▶ **INPUT DATA**:

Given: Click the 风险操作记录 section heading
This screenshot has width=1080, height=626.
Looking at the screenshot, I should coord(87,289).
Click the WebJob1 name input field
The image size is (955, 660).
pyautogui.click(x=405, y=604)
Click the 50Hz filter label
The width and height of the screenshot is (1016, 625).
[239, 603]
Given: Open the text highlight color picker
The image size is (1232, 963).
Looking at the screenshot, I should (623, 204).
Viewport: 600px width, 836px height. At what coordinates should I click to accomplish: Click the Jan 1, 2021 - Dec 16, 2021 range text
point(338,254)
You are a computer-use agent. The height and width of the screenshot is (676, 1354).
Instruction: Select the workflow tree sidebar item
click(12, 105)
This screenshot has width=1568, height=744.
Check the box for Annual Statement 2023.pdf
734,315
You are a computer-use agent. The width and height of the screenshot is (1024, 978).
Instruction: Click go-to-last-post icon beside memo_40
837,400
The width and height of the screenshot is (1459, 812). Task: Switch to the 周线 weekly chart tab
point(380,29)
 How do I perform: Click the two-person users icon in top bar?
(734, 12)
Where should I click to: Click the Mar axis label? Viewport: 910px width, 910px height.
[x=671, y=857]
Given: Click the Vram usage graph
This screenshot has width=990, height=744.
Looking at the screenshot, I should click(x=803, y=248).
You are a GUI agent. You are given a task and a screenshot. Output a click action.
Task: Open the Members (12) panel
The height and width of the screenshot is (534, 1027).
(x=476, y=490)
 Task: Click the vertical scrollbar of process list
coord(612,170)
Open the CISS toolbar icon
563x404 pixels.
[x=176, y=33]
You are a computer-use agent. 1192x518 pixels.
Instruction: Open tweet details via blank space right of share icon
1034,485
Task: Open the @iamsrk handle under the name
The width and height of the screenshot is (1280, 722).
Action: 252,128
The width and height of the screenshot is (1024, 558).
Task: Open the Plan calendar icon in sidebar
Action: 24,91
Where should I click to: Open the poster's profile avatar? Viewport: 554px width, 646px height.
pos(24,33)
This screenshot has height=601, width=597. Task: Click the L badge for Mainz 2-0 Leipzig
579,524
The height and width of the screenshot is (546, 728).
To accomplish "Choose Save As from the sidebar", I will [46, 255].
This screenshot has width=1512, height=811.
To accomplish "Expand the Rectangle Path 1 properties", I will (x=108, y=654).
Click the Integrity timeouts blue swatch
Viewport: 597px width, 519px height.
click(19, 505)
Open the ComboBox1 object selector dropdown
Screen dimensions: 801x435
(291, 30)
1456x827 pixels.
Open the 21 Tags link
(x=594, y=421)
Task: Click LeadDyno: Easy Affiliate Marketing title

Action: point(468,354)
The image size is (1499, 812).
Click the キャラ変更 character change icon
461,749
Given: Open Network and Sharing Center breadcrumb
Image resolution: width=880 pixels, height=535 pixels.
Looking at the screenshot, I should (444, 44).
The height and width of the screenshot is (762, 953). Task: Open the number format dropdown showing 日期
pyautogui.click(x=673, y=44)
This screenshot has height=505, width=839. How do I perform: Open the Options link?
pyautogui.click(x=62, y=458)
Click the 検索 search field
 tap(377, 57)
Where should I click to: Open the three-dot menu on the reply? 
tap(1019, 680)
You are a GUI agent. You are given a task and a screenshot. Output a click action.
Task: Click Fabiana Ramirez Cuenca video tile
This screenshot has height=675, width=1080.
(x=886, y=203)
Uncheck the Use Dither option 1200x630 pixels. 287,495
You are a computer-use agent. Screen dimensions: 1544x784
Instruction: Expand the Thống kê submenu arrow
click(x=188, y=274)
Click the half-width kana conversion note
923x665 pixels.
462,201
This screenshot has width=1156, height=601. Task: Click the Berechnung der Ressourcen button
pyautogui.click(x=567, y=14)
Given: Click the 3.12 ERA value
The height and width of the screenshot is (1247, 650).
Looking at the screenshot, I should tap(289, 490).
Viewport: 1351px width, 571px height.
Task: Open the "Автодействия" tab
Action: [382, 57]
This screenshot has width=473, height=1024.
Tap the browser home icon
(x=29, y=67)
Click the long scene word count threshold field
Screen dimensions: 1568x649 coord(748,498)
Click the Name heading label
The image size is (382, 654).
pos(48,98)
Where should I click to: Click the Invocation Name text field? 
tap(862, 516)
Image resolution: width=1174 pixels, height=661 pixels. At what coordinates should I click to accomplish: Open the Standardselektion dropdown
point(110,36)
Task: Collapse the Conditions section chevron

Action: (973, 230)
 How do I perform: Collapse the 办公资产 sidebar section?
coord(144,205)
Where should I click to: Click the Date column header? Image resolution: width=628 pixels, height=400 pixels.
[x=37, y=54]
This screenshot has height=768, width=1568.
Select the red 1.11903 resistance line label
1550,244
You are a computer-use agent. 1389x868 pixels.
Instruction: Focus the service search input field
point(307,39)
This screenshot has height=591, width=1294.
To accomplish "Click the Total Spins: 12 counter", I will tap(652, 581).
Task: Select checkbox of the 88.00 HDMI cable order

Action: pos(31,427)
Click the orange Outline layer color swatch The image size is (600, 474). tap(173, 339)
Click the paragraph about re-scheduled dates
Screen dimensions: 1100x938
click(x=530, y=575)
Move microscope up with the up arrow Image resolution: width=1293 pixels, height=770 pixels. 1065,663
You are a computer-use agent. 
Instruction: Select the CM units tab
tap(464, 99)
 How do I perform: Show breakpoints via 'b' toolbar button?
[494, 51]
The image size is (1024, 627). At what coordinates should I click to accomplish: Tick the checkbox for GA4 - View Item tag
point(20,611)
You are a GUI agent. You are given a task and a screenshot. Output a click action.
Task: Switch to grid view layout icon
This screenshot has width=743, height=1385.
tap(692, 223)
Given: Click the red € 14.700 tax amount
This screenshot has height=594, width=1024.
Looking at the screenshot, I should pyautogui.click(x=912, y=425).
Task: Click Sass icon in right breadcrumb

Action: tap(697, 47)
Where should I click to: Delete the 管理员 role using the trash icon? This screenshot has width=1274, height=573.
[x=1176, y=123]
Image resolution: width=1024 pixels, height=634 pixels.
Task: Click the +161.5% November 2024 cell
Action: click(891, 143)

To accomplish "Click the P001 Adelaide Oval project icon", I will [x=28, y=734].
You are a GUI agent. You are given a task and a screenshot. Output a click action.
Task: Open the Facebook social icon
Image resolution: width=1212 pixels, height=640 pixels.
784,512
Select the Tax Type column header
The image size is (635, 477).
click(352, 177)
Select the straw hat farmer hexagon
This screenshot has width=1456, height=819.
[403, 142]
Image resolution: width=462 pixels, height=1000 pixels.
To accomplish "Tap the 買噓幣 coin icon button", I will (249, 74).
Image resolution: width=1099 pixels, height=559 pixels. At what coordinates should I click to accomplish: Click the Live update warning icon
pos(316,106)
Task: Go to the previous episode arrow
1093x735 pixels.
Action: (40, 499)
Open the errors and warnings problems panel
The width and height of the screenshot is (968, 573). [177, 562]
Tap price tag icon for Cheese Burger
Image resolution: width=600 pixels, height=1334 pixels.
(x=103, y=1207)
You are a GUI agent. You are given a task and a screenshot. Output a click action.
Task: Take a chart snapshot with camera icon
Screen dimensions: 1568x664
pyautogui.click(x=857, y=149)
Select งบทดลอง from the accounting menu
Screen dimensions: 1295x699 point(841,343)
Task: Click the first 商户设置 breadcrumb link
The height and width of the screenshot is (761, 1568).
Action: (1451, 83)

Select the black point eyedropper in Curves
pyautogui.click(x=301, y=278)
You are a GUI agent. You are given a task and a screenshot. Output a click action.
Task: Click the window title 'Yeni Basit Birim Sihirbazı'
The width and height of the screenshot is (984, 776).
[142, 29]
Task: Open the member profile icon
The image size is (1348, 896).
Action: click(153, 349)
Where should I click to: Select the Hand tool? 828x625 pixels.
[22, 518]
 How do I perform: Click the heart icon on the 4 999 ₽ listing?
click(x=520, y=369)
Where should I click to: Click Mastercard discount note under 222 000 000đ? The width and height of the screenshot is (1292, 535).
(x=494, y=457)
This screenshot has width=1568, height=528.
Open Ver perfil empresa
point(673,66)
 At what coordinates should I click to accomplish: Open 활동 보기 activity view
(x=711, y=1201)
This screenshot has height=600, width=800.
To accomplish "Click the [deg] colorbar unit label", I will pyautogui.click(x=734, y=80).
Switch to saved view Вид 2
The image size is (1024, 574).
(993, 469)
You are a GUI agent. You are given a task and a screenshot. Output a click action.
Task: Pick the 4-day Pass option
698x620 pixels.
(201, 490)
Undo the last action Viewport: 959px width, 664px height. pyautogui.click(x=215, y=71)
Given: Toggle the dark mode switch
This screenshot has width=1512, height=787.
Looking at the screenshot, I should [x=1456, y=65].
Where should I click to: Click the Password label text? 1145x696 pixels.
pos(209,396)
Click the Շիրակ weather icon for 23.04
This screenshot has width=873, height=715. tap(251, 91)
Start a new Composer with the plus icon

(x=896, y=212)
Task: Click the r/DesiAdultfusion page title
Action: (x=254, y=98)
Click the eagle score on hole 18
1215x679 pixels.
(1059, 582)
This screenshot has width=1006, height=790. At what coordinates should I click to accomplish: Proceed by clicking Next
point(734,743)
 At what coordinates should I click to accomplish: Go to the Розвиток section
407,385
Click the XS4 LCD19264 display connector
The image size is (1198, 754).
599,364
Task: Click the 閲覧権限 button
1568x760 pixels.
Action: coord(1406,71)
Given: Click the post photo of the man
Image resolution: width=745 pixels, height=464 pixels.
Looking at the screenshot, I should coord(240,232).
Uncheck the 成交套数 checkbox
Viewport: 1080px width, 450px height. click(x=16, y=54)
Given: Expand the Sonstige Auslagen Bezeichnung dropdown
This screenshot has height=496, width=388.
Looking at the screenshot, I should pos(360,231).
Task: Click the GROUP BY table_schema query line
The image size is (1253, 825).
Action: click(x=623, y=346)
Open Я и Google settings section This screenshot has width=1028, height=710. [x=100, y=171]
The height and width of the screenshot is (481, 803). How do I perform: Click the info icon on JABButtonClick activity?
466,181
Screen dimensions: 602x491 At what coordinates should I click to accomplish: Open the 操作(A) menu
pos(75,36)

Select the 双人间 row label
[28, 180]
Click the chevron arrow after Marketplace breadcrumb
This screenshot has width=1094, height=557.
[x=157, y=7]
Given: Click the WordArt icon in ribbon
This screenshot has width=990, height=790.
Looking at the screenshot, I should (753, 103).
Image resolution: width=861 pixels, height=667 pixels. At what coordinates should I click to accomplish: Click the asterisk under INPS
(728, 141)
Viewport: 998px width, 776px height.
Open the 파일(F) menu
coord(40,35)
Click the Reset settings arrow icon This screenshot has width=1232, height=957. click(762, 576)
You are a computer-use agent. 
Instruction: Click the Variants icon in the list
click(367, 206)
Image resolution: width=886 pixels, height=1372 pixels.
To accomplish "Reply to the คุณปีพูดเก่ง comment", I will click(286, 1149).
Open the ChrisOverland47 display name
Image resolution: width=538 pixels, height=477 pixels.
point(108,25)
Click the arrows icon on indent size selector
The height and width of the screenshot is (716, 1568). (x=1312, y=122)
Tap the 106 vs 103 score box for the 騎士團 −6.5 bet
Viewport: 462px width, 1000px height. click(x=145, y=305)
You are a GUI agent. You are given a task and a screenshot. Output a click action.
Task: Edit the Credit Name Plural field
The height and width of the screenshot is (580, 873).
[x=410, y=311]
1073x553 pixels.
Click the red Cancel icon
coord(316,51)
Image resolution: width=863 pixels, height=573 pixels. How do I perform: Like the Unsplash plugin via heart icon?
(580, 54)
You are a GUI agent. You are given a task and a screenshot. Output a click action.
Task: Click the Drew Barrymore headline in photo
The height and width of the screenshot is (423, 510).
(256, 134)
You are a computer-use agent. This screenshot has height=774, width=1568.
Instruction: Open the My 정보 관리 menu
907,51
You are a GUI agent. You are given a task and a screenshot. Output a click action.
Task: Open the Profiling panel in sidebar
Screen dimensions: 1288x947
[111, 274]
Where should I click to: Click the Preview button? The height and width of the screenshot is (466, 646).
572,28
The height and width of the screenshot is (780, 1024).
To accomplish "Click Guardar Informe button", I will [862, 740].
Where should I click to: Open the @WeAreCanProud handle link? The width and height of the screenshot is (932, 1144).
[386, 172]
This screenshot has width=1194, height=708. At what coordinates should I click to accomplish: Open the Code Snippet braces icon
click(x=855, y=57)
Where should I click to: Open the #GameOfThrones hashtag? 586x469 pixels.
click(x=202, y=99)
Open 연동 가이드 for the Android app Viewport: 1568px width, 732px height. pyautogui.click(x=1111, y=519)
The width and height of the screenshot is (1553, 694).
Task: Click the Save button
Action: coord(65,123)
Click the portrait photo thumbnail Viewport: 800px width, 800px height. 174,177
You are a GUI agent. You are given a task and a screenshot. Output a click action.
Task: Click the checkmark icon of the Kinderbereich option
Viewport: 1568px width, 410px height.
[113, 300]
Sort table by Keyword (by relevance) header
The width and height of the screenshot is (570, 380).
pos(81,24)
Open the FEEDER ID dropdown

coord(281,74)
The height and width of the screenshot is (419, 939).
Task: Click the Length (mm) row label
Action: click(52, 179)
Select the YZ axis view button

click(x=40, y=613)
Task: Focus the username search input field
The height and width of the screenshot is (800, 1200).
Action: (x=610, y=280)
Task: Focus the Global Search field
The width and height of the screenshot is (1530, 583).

▶ **TRY IT**:
Please return every line from the first one in the records above down to the line containing "Task: Open the @iamsrk handle under the name", including both, exactly as written and nothing more.

▶ **ANSWER BOX**:
Given: Click the 风险操作记录 section heading
This screenshot has width=1080, height=626.
Looking at the screenshot, I should coord(87,289).
Click the WebJob1 name input field
The image size is (955, 660).
pyautogui.click(x=405, y=604)
Click the 50Hz filter label
The width and height of the screenshot is (1016, 625).
[239, 603]
Given: Open the text highlight color picker
The image size is (1232, 963).
Looking at the screenshot, I should (623, 204).
Viewport: 600px width, 836px height. At what coordinates should I click to accomplish: Click the Jan 1, 2021 - Dec 16, 2021 range text
point(338,254)
You are a computer-use agent. The height and width of the screenshot is (676, 1354).
Instruction: Select the workflow tree sidebar item
click(12, 105)
This screenshot has width=1568, height=744.
Check the box for Annual Statement 2023.pdf
734,315
You are a computer-use agent. The width and height of the screenshot is (1024, 978).
Instruction: Click go-to-last-post icon beside memo_40
837,400
The width and height of the screenshot is (1459, 812). Task: Switch to the 周线 weekly chart tab
point(380,29)
 How do I perform: Click the two-person users icon in top bar?
(734, 12)
Where should I click to: Click the Mar axis label? Viewport: 910px width, 910px height.
[x=671, y=857]
Given: Click the Vram usage graph
This screenshot has width=990, height=744.
Looking at the screenshot, I should click(x=803, y=248).
You are a GUI agent. You are given a task and a screenshot. Output a click action.
Task: Open the Members (12) panel
The height and width of the screenshot is (534, 1027).
(x=476, y=490)
 Task: Click the vertical scrollbar of process list
coord(612,170)
Open the CISS toolbar icon
563x404 pixels.
[x=176, y=33]
You are a computer-use agent. 1192x518 pixels.
Instruction: Open tweet details via blank space right of share icon
1034,485
Task: Open the @iamsrk handle under the name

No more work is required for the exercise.